• _Obiettivo del compito_: Ricopia senza alcuna modifica il tratto dei record che va dalla riga contenente "Click the lock" fino alla riga contenente "Choose Delete from", includendo entrambe le righe.

• _Informazioni estratte_:
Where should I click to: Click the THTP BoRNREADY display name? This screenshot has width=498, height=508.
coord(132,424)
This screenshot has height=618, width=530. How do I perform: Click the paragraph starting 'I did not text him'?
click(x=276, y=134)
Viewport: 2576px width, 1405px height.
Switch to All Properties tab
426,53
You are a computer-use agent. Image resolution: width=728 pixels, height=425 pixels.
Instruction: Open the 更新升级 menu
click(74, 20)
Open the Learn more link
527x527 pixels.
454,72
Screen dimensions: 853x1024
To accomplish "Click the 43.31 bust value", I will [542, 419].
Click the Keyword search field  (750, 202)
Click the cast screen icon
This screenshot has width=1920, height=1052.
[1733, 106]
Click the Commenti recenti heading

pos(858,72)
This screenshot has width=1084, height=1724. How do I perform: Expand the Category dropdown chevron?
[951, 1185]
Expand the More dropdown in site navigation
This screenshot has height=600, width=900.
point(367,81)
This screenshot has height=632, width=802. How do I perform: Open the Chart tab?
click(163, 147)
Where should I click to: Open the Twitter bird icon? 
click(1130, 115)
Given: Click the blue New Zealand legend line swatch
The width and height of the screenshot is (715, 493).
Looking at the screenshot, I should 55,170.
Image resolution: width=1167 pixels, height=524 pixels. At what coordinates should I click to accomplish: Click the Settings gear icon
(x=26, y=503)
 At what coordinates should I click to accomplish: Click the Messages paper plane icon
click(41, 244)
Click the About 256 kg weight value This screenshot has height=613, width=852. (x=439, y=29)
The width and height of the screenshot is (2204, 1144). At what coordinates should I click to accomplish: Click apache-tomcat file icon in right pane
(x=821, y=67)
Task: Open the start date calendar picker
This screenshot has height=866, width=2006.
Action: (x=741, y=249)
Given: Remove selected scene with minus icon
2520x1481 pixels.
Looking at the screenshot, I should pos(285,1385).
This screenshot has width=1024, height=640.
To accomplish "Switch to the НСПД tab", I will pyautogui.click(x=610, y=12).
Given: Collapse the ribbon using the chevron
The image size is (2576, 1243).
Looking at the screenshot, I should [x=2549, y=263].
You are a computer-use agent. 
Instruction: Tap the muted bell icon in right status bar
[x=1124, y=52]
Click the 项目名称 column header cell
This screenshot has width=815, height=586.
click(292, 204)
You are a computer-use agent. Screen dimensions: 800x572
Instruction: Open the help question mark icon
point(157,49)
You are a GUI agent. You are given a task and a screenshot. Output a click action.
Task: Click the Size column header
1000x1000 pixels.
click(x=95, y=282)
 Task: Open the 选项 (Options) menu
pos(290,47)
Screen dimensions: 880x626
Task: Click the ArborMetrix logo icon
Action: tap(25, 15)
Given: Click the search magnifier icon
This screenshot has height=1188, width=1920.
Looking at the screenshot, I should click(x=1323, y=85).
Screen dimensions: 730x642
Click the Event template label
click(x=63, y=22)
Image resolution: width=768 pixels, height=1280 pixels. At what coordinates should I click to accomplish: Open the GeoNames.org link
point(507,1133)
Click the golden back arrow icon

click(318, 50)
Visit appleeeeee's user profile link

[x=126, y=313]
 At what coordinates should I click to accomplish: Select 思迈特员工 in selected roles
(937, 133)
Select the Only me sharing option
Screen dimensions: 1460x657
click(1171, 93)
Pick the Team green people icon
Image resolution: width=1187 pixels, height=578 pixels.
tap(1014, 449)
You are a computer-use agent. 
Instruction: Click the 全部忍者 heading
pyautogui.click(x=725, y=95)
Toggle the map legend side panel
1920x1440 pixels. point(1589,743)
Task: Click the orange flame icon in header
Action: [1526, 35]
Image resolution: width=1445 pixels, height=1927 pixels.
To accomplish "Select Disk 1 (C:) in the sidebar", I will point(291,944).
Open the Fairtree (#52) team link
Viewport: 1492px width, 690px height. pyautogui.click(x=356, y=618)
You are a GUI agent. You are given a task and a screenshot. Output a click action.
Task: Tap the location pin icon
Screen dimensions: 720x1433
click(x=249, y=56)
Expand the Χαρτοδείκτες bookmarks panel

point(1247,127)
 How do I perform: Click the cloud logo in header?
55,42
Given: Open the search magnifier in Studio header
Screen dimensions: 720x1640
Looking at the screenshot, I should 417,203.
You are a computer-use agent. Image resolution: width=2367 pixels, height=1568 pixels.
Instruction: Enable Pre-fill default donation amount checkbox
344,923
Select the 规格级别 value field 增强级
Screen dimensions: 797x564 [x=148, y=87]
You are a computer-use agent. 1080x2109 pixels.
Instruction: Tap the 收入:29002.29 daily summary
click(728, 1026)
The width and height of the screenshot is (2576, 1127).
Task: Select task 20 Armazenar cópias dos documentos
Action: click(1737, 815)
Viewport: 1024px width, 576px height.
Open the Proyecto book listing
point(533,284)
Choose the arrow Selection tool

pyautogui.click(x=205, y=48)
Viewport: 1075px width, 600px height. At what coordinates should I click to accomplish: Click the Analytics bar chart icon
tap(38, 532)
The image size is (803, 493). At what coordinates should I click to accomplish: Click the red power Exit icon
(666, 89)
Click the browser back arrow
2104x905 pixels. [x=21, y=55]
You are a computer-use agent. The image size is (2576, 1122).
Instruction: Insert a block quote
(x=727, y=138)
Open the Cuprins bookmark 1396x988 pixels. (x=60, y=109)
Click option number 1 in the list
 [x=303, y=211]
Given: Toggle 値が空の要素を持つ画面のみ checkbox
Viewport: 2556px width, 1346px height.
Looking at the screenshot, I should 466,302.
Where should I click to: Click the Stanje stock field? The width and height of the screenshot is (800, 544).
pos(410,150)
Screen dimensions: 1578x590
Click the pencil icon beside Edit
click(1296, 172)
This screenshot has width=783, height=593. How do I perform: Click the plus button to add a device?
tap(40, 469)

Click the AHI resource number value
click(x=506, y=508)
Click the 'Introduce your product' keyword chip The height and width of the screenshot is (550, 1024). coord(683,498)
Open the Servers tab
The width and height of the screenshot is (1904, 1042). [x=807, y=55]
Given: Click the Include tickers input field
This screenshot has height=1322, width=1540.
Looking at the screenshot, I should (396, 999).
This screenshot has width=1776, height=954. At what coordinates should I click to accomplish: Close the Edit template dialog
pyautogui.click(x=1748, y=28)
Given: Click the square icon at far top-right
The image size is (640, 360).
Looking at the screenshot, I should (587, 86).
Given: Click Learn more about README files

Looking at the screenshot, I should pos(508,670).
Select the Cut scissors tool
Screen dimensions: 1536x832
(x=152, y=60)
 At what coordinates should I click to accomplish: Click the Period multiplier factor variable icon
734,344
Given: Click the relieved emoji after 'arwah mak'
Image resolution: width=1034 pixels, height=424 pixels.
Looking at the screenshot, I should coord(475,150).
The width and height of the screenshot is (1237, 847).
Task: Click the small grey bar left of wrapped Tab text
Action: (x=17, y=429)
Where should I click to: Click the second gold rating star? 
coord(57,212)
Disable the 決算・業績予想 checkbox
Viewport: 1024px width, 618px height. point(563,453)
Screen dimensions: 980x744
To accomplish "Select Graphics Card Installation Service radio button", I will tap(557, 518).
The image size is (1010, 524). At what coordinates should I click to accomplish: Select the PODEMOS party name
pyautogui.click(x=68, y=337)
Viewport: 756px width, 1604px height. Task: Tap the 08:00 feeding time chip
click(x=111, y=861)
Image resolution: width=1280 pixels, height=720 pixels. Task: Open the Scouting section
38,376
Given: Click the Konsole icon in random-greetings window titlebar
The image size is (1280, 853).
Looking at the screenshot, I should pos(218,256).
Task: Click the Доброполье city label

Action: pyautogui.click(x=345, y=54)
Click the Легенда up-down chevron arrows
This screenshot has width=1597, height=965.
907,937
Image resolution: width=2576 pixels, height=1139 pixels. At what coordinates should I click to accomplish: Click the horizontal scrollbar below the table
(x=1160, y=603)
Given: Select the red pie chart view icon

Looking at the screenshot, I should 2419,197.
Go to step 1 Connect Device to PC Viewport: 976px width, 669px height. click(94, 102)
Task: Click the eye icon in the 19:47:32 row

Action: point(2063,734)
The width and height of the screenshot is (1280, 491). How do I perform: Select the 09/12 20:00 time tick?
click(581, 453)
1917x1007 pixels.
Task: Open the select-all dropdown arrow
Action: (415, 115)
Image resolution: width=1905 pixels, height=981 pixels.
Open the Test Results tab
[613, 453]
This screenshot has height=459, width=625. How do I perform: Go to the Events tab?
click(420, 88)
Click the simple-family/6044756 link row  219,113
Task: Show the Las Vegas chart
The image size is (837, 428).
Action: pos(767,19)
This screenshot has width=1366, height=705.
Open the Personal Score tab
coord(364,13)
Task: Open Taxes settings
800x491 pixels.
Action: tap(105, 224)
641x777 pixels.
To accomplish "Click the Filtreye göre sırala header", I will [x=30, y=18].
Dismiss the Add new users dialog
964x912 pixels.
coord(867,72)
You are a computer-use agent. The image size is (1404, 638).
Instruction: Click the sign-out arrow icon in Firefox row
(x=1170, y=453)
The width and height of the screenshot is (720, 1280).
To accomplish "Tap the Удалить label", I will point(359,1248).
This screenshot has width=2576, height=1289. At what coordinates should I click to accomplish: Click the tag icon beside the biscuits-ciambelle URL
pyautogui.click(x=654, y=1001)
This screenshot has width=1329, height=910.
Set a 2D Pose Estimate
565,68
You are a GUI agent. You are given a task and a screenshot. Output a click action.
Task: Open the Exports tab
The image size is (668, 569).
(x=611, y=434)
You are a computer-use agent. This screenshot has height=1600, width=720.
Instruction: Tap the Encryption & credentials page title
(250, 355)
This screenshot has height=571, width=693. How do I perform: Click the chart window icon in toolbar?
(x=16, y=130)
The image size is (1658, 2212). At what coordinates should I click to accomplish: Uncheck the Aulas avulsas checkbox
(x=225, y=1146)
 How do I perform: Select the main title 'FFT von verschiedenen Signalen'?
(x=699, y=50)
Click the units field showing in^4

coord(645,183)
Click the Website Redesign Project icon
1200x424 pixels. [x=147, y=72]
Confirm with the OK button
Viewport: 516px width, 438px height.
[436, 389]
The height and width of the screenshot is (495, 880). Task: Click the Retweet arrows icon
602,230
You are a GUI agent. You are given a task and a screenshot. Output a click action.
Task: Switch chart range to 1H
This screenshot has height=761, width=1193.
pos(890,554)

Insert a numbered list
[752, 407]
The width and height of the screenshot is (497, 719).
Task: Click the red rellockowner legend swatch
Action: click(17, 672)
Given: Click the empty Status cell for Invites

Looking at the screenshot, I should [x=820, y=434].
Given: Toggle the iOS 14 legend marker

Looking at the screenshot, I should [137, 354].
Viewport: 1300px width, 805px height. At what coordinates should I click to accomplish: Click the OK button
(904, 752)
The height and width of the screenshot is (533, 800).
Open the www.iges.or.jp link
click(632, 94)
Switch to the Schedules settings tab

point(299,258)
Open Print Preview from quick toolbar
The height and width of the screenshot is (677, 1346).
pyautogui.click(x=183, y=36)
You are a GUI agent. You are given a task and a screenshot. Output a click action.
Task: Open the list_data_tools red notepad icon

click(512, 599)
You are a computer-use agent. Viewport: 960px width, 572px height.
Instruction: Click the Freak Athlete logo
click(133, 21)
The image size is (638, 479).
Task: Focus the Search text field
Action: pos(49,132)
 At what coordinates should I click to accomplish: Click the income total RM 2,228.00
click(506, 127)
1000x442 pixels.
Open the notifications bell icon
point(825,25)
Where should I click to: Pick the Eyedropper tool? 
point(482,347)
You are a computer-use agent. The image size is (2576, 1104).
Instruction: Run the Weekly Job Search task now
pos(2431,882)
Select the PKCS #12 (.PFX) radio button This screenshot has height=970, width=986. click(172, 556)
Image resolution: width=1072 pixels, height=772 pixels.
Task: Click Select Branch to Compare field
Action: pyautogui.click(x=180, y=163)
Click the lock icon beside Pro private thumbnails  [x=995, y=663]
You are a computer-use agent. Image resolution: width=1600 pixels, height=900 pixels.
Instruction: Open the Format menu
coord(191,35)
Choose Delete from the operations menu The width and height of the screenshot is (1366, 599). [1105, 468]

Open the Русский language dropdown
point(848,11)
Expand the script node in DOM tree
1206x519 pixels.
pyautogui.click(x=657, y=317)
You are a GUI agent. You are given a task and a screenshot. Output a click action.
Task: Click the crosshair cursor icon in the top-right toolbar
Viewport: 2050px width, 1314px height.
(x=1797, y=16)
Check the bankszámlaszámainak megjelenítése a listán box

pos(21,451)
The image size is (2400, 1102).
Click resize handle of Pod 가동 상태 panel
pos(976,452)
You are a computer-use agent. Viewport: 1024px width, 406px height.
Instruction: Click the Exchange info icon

• _Esito esercizio_:
Click the lock icon beside Pro private thumbnails  [x=995, y=663]
You are a computer-use agent. Image resolution: width=1600 pixels, height=900 pixels.
Instruction: Open the Format menu
coord(191,35)
Choose Delete from the operations menu The width and height of the screenshot is (1366, 599). [1105, 468]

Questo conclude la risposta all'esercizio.